I just came back to my home country about a month ago and the first thing my parents did was remark on how much weight I'd gained. The last time my mom had seen me was when she visited me a year prior and she said nothing of the sort so I think shit has really hit the fan in the past year.

I've never been this big before. I remember vague but not overly serious worries about, as a very young kid, being too skinny. My metabolism has always been good and I've always had a fairly low appetite, I can go long periods without eating. I've always been unselfconscious and self-indulgent. I'm glad I had a childhood full of chocolatey snacks. But I'm a grown woman now (22) and it's time to start shaping a life free of heart disease and all the other problems that will plague me. The thing is, although I have had a healthy weight, I've never exercised or been fit. I was an antisocial terminally online kid who never left the house. I'm a single child and my parents were always working abroad as truck drivers so I was sort of left to my own devices from early on. I've slept like shit since I was about 12 and didn't set any healthy patterns or anything diet-wise or exercise-wise. I've always, *always* been the slow kid who found gym class unbearable and who could sprint the shortest distance. So I don't have a go-to sport or anything. I've been speedwalking through the park before winter comes, but after the frost I'm not sure what to do besides fast.

I wrote all of this just to track what got me here in my own mind. It all makes sense. It's obviously an unpleasant surprise but I guess I'm feeling lucky I'm so young and have been made to think about these things this early. I feel grateful I became a vegetarian two years back, because otherwise, going plant-based after my ethnic diet that's so heavy in meat and fats would have looked much harder. I feel like losing it will be challenging, and I'm panicked because now I know the weight isn't just cosmetic, it's a legitimate health concern, and that makes me want to hit the brakes really hard. But I'm worried about going too hard and burning out and falling into a yo-yo situation. I hope that obesity doesn't start to become a really serious health problem until it accumulates for a while and with age. I'm happy to go at a slower pace. I just don't know how to balance it. I don't know whether to buy gadgets or a treadmill or whether my lizard brain will process spending money as weight loss progress and it'll gather dust and set me back.
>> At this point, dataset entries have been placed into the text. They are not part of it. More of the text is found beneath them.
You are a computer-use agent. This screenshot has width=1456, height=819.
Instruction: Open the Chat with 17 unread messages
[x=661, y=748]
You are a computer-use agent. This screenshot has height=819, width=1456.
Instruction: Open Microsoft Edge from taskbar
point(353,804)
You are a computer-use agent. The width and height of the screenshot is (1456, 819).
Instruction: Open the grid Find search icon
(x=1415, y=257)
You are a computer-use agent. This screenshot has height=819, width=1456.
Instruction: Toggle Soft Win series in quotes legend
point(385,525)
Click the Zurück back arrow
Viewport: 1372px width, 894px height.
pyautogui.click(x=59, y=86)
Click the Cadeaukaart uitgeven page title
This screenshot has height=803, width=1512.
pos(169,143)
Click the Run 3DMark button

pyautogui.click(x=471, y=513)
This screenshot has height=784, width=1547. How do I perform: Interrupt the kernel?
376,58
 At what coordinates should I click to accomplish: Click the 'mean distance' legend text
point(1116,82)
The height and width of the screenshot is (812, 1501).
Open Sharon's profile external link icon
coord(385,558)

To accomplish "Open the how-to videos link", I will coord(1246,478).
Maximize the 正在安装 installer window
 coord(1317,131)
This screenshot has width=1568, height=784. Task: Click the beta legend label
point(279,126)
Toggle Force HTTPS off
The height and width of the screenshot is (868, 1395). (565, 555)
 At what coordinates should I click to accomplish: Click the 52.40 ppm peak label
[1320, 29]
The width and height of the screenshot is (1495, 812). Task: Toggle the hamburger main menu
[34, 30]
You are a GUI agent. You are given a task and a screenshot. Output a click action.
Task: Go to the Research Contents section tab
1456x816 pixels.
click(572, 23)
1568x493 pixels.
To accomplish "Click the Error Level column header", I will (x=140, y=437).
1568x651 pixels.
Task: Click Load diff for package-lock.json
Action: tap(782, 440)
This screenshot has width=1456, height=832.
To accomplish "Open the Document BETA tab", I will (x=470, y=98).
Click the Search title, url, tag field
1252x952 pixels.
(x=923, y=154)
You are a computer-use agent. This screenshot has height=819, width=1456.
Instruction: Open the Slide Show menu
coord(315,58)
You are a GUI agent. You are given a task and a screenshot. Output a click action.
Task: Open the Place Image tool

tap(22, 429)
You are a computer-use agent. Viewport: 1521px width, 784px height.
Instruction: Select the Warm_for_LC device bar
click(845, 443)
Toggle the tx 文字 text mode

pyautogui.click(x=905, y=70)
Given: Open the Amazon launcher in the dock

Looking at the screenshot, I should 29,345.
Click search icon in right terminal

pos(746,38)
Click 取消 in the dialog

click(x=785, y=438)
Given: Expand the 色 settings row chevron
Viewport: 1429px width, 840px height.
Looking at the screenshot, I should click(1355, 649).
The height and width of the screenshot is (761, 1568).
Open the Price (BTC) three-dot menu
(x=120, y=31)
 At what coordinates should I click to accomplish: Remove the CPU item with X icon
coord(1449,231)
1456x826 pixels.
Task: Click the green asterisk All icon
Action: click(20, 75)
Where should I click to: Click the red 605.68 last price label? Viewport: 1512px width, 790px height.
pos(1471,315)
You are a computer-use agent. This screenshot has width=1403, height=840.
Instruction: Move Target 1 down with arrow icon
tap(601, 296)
I'm lucky that, while I'd say my relationship with my family is somewhat rocky, they've been creating a supportive environment in this regard. (And seriously, not being around them when there's a fight is a great motivator to go and exercise.) And I'm upset that I'm actually now at about the weight of the average USAian (more than female, less than male I think) and what an unhealthy society we all live in. But, it is what it is.

It's easy to feel serene and rosy when I haven't really done anything but I sort of do feel I'm in a good position to start living in a more healthy way. I just don't want to hit a bump in the road and be discouraged and done (since my main goal in life was getting to my uni program & working to pay for it, and then the program turned out to suck, I haven't really had a goal in any part of my life and the feeling of "determination" is foreign at this point.) Getting down to an actually healthy and not overweight BMI looks like a really long-term and difficult goal and I do intend to move out again within the year (hopefully sooner) and that may mean new jobs or whatever new stressors. So I would like to set my goal to, say, 145lbs, but that seems too ambitious given I can't expect long-term consistency in my life. I guess we'll see.